Problem set:
(1) From the RNA recoding article, list the actions that cells can perform on the molecular letters and words of the "writable" RNA copy.
(2) Rewrite the RNA recoding article between "DNA sequences spell" and "of RNA editing.", inclusive, renaming "RNA" to "ribonucleic acid" throughout.

Selected text:
Apr. 14, 2005 University of Connecticut Health Center scientist, Robert Reenan, has uncovered new rules of RNA recoding--a genetic editing method cells use to expand the number of proteins assembled from a single DNA code. According to his work, the shape a particular RNA adopts solely determines how editing enzymes modify the information molecule inside cells. The study may help explain the remarkable adaptability and evolution of animal nervous systems--including the human brain.
The work appears in the March 17 issue of Nature.
DNA sequences spell out the instructions for making protein but they aren't always followed to the letter. Sometimes, the genetic recipe gets edited after cells copy DNA to RNA--a close chemical relative--during transcription. Think of DNA as an unalterable "read only" copy of the genetic code and the RNA as a "writable" working copy that cells can edit extensively--adding, deleting, and modifying the molecular letters and words that guide protein assembly. Often, even simple editing such as changing one letter in an RNA molecule affects the resulting protein's function. There are many different types of RNA editing.
Reenan's group studies one particular method called A-to-I RNA recoding. It occurs when an enzyme chemically "retypes" RNA letters at specific locations, changing adenosine (A) to inosine (I). Proteins responsible for fast chemical and electrical signaling in animal nervous systems are the main targets of this process. In a prior study, Reenan's group identified species-specific patterns of RNA recoding on such targets, but didn't explain how they were determined or how they may have evolved. His new study does both.
By comparing the same highly edited RNA from over 30 insects, Reenan uncovered some general rules of A-to-I recoding. He observed that the RNA of different insects folds into unique structures. These shapes single-handedly determine the species-specific RNA editing patterns that Reenan previously observed. For example, part of the RNA molecule he focused on--the code for the protein synaptotagmin, a key player in neuronal chemical signaling--looks like a knot in fruit flies, but a loop in butterflies. These molecular knots and loops bring regulatory regions of the RNA together with sites destined for recoding, guiding editing enzymes to act there. As proof, Reenan coaxed fruit fly RNA to adopt a "mosquito-like" structure by making small changes in the molecule--a procedure he dubbed "guided evolution." Predictably, cells edited the reconfigured fly RNA in the mosquito-like pattern.

Provided data:
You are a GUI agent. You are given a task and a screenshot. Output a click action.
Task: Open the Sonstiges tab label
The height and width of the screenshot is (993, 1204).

Set of answers:
(1) adding, deleting, modifying

(2)
DNA sequences spell out the instructions for making protein but they aren't always followed to the letter. Sometimes, the genetic recipe gets edited after cells copy DNA to ribonucleic acid--a close chemical relative--during transcription. Think of DNA as an unalterable "read only" copy of the genetic code and the ribonucleic acid as a "writable" working copy that cells can edit extensively--adding, deleting, and modifying the molecular letters and words that guide protein assembly. Often, even simple editing such as changing one letter in an ribonucleic acid molecule affects the resulting protein's function. There are many different types of ribonucleic acid editing.